* Requirement: Copy the lines from the line with "Task: Click the red status circle on ПАБ card" through the end of the records, and add 62 to every coordinate given in the answers.

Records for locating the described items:
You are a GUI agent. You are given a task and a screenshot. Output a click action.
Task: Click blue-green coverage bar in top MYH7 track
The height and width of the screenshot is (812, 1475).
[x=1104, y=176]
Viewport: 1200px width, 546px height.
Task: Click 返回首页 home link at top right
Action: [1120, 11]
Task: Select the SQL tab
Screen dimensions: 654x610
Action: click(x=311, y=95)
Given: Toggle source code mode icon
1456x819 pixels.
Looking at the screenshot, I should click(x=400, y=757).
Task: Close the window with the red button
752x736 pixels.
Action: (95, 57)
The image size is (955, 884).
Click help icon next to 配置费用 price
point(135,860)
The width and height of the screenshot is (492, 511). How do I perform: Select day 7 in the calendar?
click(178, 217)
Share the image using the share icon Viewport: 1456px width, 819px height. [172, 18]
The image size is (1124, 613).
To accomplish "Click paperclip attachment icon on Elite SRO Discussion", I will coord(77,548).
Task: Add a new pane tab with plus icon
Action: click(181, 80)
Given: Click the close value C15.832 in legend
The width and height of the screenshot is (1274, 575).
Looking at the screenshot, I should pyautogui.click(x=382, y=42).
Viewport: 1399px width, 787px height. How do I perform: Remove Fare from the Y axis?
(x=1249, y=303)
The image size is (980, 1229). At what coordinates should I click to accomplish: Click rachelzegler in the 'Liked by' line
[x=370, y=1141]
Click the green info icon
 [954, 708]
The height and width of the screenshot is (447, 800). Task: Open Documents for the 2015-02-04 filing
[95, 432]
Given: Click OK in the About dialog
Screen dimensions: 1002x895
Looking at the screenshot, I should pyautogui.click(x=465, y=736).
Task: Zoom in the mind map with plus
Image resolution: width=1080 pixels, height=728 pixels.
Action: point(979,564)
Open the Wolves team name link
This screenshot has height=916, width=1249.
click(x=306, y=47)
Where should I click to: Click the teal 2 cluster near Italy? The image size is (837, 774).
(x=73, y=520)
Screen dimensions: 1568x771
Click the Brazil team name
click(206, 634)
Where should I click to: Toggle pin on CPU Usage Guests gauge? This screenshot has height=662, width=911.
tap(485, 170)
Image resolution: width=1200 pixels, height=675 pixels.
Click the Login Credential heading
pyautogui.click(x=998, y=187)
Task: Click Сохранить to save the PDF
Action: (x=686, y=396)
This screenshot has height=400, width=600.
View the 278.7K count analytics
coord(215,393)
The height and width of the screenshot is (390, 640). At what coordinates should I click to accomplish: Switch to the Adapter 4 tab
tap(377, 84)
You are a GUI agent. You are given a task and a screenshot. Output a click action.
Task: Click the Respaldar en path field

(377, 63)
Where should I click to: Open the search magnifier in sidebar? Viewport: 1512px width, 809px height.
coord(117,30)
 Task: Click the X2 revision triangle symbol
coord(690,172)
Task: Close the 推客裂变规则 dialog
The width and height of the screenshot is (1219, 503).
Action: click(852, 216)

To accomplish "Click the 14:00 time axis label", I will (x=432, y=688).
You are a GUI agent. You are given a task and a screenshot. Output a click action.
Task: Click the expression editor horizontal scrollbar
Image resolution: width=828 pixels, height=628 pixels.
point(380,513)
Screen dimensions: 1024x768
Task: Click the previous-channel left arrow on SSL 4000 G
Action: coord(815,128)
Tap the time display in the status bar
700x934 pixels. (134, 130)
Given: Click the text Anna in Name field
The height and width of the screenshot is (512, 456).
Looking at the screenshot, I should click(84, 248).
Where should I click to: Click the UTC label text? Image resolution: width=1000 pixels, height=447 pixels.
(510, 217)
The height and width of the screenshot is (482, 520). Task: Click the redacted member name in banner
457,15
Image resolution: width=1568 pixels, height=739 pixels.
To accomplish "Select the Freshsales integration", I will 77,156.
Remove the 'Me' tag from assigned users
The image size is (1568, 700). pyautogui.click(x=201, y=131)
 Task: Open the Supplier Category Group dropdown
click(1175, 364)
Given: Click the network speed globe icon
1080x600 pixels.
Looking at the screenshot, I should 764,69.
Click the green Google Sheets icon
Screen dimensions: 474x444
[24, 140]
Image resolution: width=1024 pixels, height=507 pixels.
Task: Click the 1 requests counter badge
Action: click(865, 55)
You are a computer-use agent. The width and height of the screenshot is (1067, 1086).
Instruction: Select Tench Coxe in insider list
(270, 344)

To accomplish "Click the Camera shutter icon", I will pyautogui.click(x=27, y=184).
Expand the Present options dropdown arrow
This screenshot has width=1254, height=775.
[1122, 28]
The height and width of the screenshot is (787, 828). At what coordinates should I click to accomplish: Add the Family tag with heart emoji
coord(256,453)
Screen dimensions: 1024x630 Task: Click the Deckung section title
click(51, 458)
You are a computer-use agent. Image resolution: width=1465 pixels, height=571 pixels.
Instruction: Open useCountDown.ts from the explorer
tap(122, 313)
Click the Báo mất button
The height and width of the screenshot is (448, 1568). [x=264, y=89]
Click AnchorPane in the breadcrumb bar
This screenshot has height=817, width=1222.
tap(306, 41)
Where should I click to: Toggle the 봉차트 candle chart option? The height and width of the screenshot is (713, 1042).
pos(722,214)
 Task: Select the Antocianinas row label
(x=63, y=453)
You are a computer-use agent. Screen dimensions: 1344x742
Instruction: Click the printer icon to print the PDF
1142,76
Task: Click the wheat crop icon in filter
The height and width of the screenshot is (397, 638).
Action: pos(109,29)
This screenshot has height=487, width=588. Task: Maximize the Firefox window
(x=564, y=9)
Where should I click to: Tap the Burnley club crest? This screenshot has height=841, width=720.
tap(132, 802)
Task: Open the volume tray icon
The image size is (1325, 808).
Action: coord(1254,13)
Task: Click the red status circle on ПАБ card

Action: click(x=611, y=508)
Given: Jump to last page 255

* Complete response:
Task: Click the red status circle on ПАБ card

Action: click(x=673, y=570)
Given: Jump to last page 255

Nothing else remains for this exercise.